## [TEXTO DE ORIGEM]
────

Em 1921 na Itália, após a gestão do Primeiro Ministro Giolliti – um outro quadro da árvore liberal italiana, Ivanoe Bonomi (1873-1951), assumiu o Governo quando o fascismo ainda não detinha um poder pleno de coerção sobre as massas populares. Nem uma dominação ideológica sólida sobre as massas de excluídos e informais na sociedade em crise. Contudo ele já reinava sobre os desmobilizados da 2a. Guerra e junto às classes médias empobrecidas como uma possibilidade de nova ordem, capaz de responder rapidamente pela força, aos anseios de volta a uma “nova normalidade”, quando a democracia deixasse de ter qualquer apreço popular. É o período em que o fascismo “ainda é uma agregação heterogênea de guerreiros que elegem seu chefe e não (o conjunto) de soldados submetidos a ordens.”
Neste momento, o General Asclepio Gandolfo publica um documento que fala da necessidade de “fundir” – em termos organizativos – os esquadrões paramilitares e as estruturas do Partido Fascista, agora em acelerada organização, para que o Chefe Político e o Chefe Guerreiro “sejam a mesma pessoa”. Bonomi, talvez o FHC italiano, mas com mais coragem, ainda tenta uma reação e seu Governo emite, tardiamente,
uma circular “para os Governadores de Província, na qual equipara o cassetete às armas que exigem licenças e inclui os grupos paramilitares fascistas entre as formações ilegais.”

────

## [INFORMAÇÕES FORNECIDAS]
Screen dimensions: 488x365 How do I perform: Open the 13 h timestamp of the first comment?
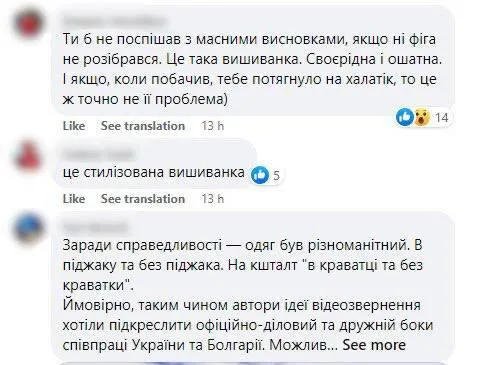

────

## [OBJETIVO DO EXERCÍCIO]
Com base no texto sobre o fascismo na Itália, responda:
1. Em que ano Ivanoe Bonomi assumiu o Governo italiano?
2. Quem publicou o documento sobre a necessidade de "fundir" os esquadrões paramilitares e as estruturas do Partido Fascista?
3. A que a circular do Governo de Bonomi equiparou o cassetete?
As linhas vêm de outra fonte, sem relação com o texto.

## [RESPOSTA DA TAREFA]
1. Em 1921.
2. O General Asclepio Gandolfo.
3. Às armas que exigem licenças.